At a Cabinet meeting on Thursday, Armenia’s justice minister Arpine Hovhannisyan proposed to either close down the “Hospital for Convicts” penitentiary and provide appropriate medical services to prisoners in civilian hospitals or to reorganize the institutions and provide there only certain types of specialized medical aid. The government accepted the minister’s initiative, and now an ad hoc committee will be called to decide the fate of the Convicts’ Hospital.
Speaking to Epress.am on the matter, Helsinki Citizens Assembly Vanadzor office head Arthur Sakunts, however, expressed his conviction that shutting down the institution will not solve the problem of corruption in the penitentiary field.
The human rights advocate said he was particularly concerned about the fact that the decision on transferring prisoners and convicts to a civilian hospital will be made by the justice ministry’s criminal-executive department; these decisions, according to Sakunts, can be delayed and have unpredictable consequences.

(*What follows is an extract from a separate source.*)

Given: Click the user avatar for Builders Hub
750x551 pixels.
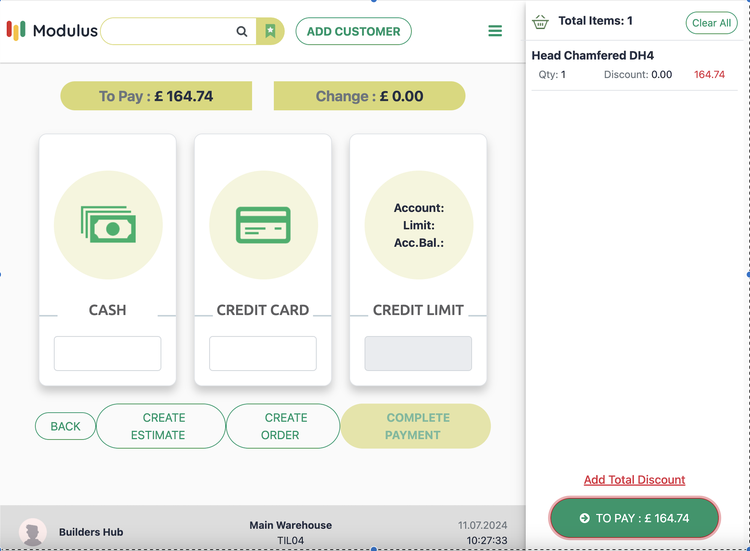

“Sure, the changes will positively affect the quality of healthcare services, but the corruption risks that exist in Convicts’ Hospital will not be eliminated. Moreover, the decisions [to transfer prisoners to civilian hospitals] might be influenced by subjective factors. For instance, [the criminal-executive department] might decide that [the prisoners] do not actually need to be treated in a civilian hospital, or the medical aid might be rendered as a result of certain agreements, which is fraught not only with corruption risks but also threats of putting pressure [on prisoners] in certain matters,” Sakunts said.